The US Supreme Court has ruled that members of a fundamentalist church have a free-speech right to hold anti-gay protests at military funerals to promote their view that God hates the US for tolerating homosexuality.
In a case pitting free-speech versus privacy rights, the country's highest court held that the picketing at a private funeral and even hurtful protest messages were protected by the US Constitution's First Amendment.
The decision by an 8-1 vote was the latest in a long line of Supreme Court rulings that free-speech rights protected even outrageous or offensive conduct, including the burning of the American flag.
The ruling was a defeat for Albert Snyder, the father of a US Marine killed in Iraq in 2006. He sued after the family's funeral service at a Roman Catholic Church in Westminster, Maryland, drew unwanted protests by members of the Westboro Baptist Church in Topeka, Kansas.
The protesters carried signs with slogans including God Hates You, You Are Going To Hell and Thank God for Dead Soldiers.
Westboro pastor Fred Phelps and other church members have protested hundreds of funerals of military members killed in Iraq or Afghanistan as part of their religious view that God is punishing the US for its tolerance of gays and lesbians. Mr Phelps founded the church in 1955 and it has about 70 members, most of whom are his relatives.
In the court's opinion, chief justice John Roberts said the church's beliefs and its signs related to issues of public importance, including political and moral conduct in the United States.
Mr Roberts said the country may not agree with the church's views, but said it cannot react to the pain the protesters inflicted by punishing the speaker.
"As a nation, we have chosen a different course - to protect even hurtful speech on public issues to ensure that we do not stifle public debate," he said.
Mr Roberts said the picketers peacefully displayed their signs for about 30 minutes before the funeral, sang hymns and recited Bible verses. None of the picketers entered church property or went to the cemetery and they did not yell or use profanity.Only justice Samuel Alito dissented from the ruling. He said the protesters could have gone to the White House, the US Capitol, the Pentagon or the Supreme Court instead of disrupting the family's funeral.

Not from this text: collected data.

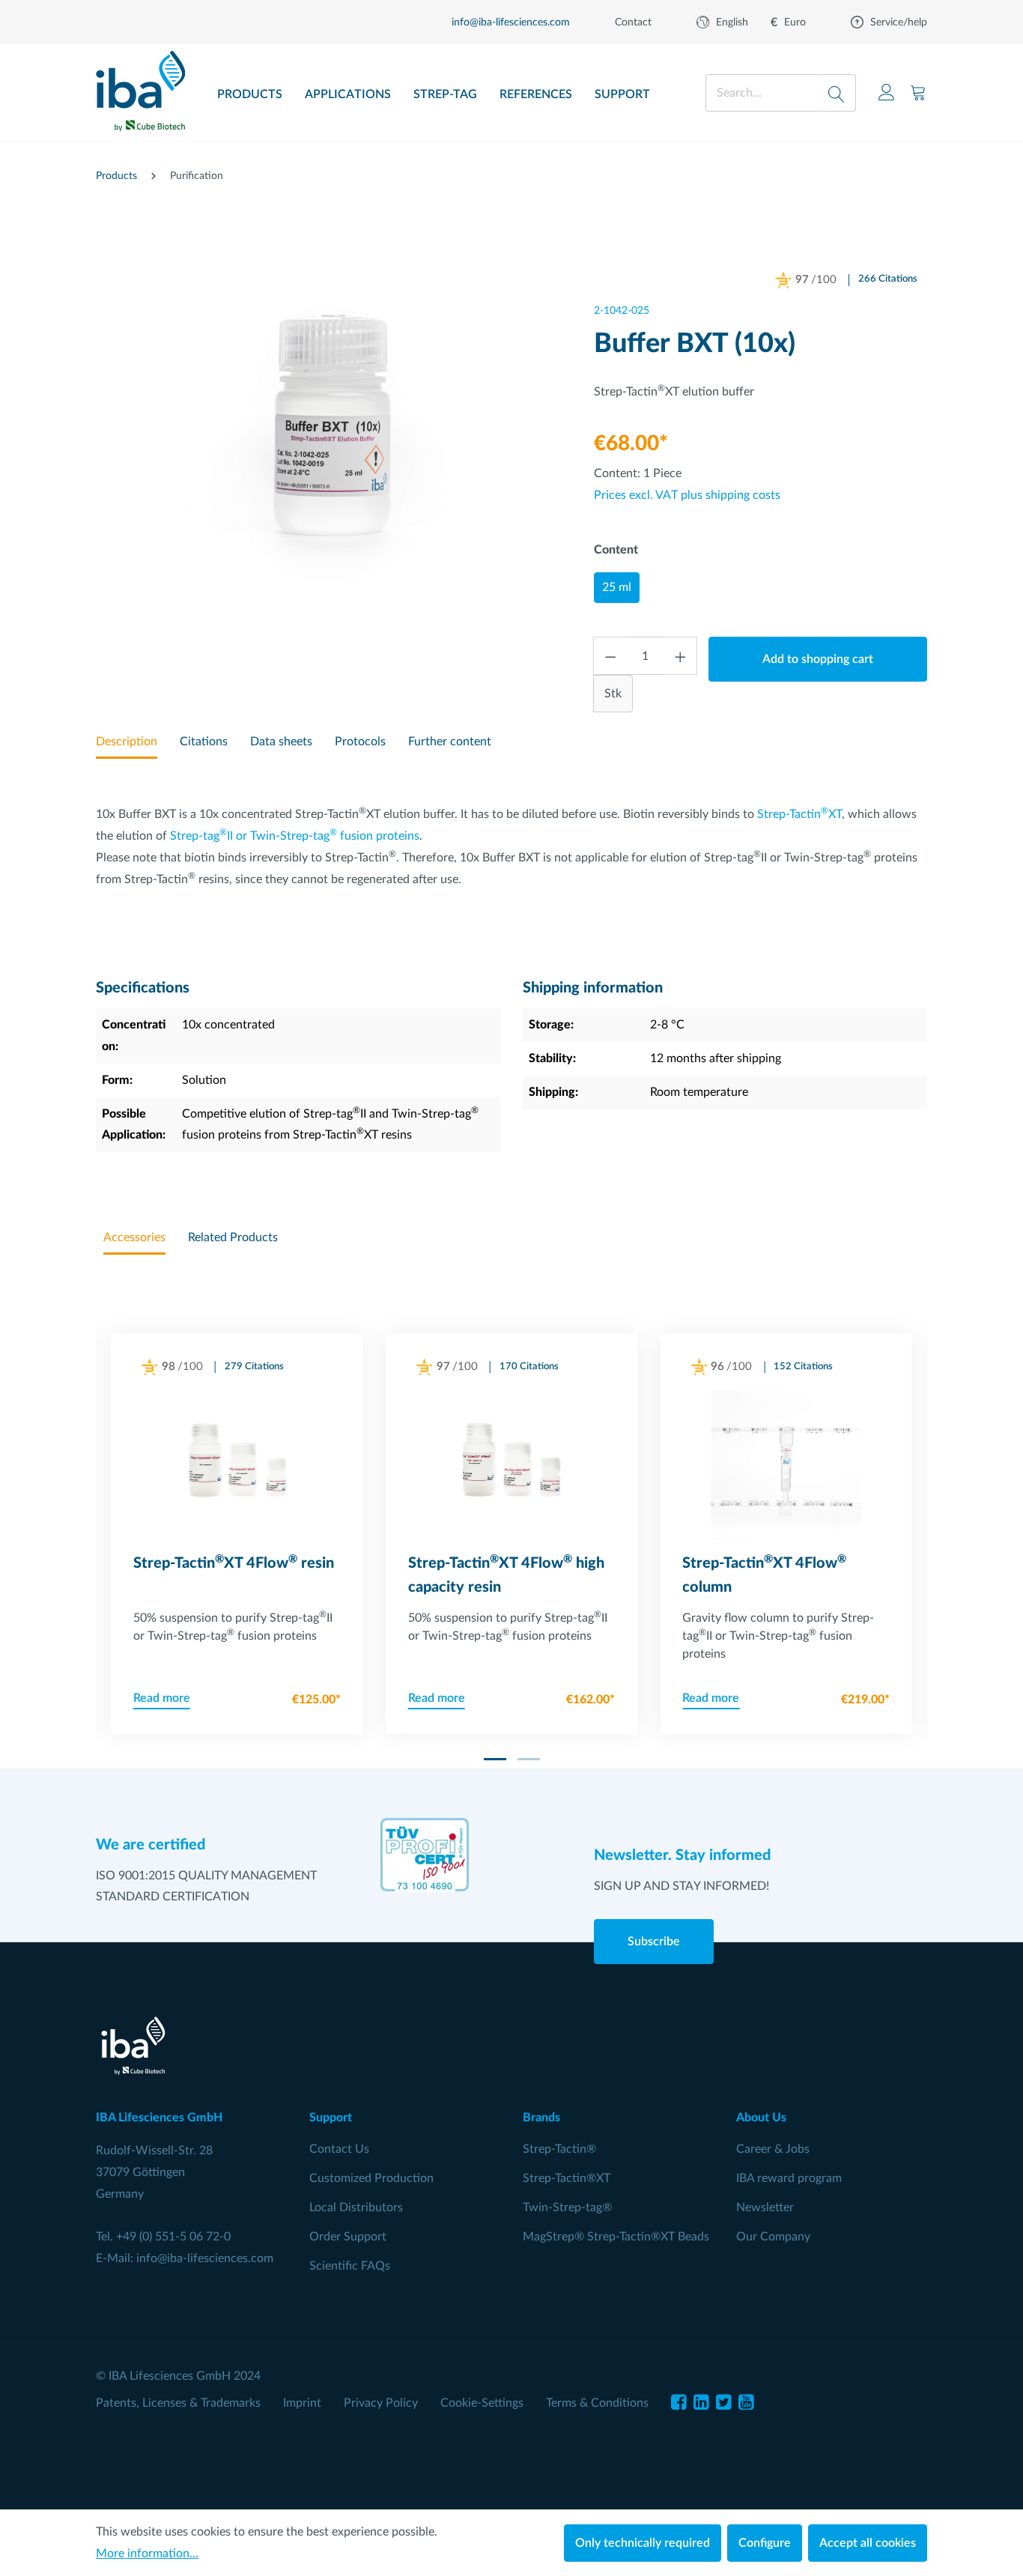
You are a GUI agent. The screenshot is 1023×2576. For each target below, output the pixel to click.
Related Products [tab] (233, 1237)
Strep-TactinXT (799, 814)
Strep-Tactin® (559, 2149)
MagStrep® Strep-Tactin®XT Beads (616, 2237)
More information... (147, 2554)
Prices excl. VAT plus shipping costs (687, 495)
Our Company (773, 2237)
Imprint (302, 2403)
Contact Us (339, 2149)
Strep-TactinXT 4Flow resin (233, 1563)
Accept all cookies (867, 2543)
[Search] (837, 93)
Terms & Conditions (597, 2403)
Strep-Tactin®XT (566, 2178)
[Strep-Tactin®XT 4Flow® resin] (237, 1465)
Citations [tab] (204, 742)
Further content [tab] (449, 742)
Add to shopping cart (817, 659)
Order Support (347, 2237)
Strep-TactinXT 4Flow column (764, 1574)
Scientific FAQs (349, 2266)
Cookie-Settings (481, 2403)
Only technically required (642, 2543)
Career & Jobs (773, 2149)
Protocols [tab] (360, 742)
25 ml (616, 587)
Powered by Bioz (800, 298)
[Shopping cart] (918, 92)
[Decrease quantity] (610, 656)
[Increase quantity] (681, 656)
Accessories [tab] (134, 1237)
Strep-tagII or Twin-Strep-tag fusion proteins (294, 836)
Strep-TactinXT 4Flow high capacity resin (506, 1574)
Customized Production (371, 2178)
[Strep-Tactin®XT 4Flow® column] (786, 1465)
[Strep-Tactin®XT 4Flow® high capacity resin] (512, 1465)
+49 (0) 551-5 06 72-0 (173, 2237)
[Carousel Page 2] (528, 1759)
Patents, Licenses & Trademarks (178, 2403)
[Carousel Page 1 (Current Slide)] (495, 1759)
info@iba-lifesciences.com (204, 2258)
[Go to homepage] (140, 86)
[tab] (126, 743)
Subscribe (654, 1942)
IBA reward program (789, 2178)
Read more (161, 1698)
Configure (764, 2543)
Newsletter (765, 2207)
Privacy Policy (381, 2403)
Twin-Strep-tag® (567, 2207)
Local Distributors (356, 2207)
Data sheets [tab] (281, 742)
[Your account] (886, 92)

"Our profound national commitment to free and open debate is not a license for the vicious verbal assault that occurred in this case," Mr Alito wrote.
One of Mr Phelps' daughters, Margie Phelps, who presented the church's argument to the Supreme Court, was quoted by ABC News as saying after the ruling: "We are trying to warn you to flee the wrath of God, flee the wrath of destruction. ... We have not slowed down and we will not."
Mr Snyder sued in 2007 and said he had the right to bury his son in a private, dignified manner, free from unwanted disruption or harassment. A jury awarded Mr Snyder $10.9 million in damages for invasion of privacy and infliction of emotional distress, an amount cut by a federal judge to $5 million.
The Supreme Court ruled Mr Snyder cannot collect any damages and overturned the jury's verdict on free-speech grounds.
The American Civil Liberties Union and more than 20 news organisations supported the church, saying free-speech rights protected even outrageous, offensive or unpopular messages.
Veterans groups, more than 40 US senators and nearly all of the 50 states that now limit protests at military funerals supported Snyder.